Belgrano: cómo se forma la identidad
No te pierdas la columna de Hugo García sobre el presente del Pirata, un equipo con futuro.
Bastante se ha versado sobre Belgrano y su identidad futbolera. Guste o no, según con el cristal con el que se lo mire, merece una respetuosa lectura de los rivales. Saben que para voltearlo lo primero que hay que hacer es desordenarlo.
Es esencial para descubrir los caminos hacia Juan Carlos Olave y situarse en posición de convertirle. Lo que no es una tarea sencilla. En la era Zielinski, Belgrano ha pasado el 50 por ciento de los partidos con su arco invicto, un registro que refleja lo difícil que es confundirlo.

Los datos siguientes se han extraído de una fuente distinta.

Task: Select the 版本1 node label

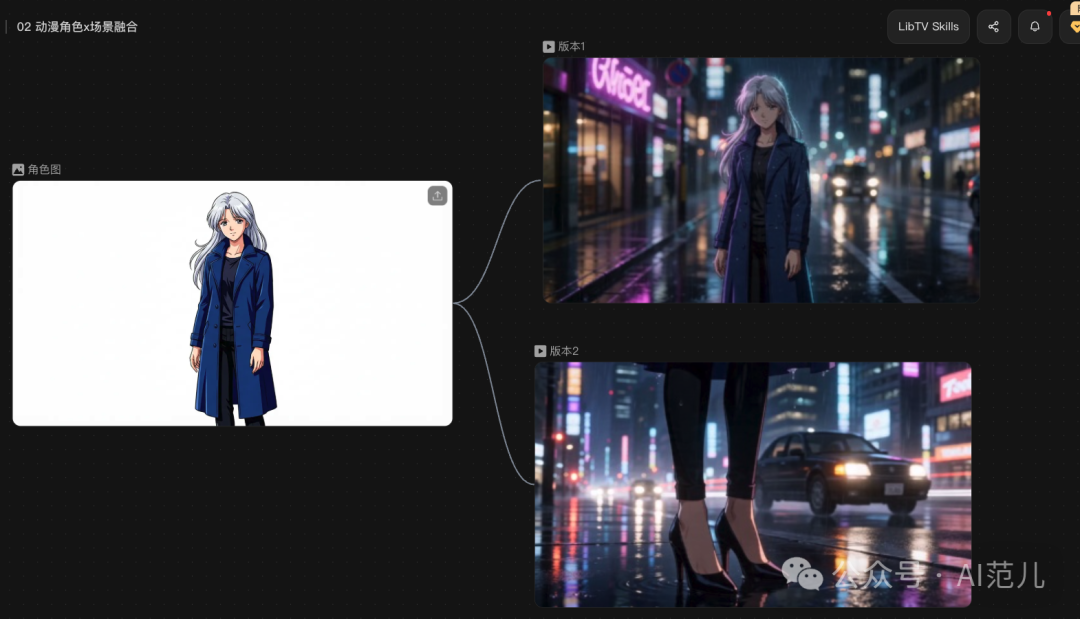Action: pyautogui.click(x=571, y=46)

En el acto ofensivo, los nombres han variado, pero ese puñado de cinco o seis pelotas “serias” (el jugador recibe donde puede gravitar), para las que se trabaja desde la recuperación o en pelotas paradas, ha logrado mantenerse. Ya sea con la dupla Pereyra-Vázquez, la que siguió con Pereyra-Silvera, luego con “el Picante” solo, ahora Aquino-Melano o Carranza o el propio ex Unión.
Se han mantenido como la vigencia de Farré y sus apariciones sorpresivas, algunos tiros de Mansanelli. Pero la identidad –saber a qué jugar, en la definición más directa– no es sólo futbolística, también se vive más allá. Los hinchas de Belgrano viven un día de partido celebrando el momento histórico que se vive y a sus escritores.

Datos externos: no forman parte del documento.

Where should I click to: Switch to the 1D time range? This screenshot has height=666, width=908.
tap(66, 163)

Olave, “el Picante”, Farré, González, “Chiqui” Pérez, el DT Zielinski y el administrador Armando Pérez. Ellos son los transmisores de ese sacrificio que costó cambiar a Belgrano.
Los íconos de corto son los que le transmitirán esa identidad a los Melano, Zelarrayán y a todos los pibes. El mismo capitán Gastón Turus, quien debutó en una época en la que debió jugar por obligación más que por convicción.

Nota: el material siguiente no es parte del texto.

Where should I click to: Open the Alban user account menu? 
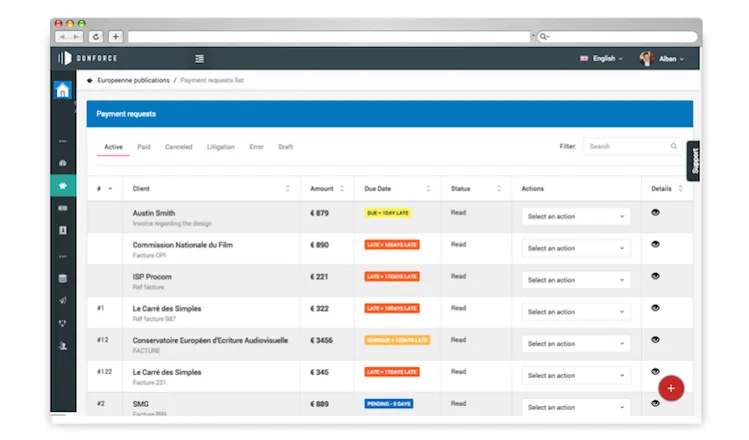tap(662, 59)
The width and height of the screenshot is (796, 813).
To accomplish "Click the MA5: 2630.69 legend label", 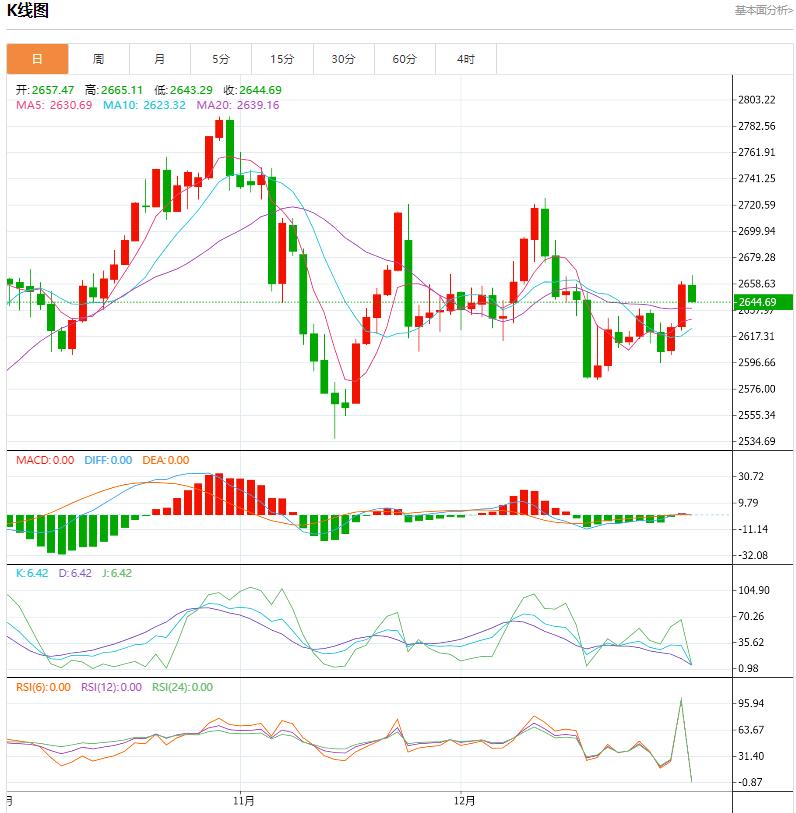I will click(x=54, y=105).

Él podrá decirles a los juveniles que ahora hay un predio, elementos y gestión para poder germinar. Donde antes no había nada. Que para llegar a ese casillero que cada profesional tiene en Villa Esquiú, con su foto en el fondo, tiene su costo. Que no cualquiera llega allí.
El domingo pasado, “Juanca” y “Teté” fueron a darle el último adiós a Sebastián Viberti. Ejercieron la representación del club, más allá del conocimiento de la familia del referente celeste. “Estamos armando un Belgrano para muchos años, adentro y afuera”, suelen decir ambos. Se nota.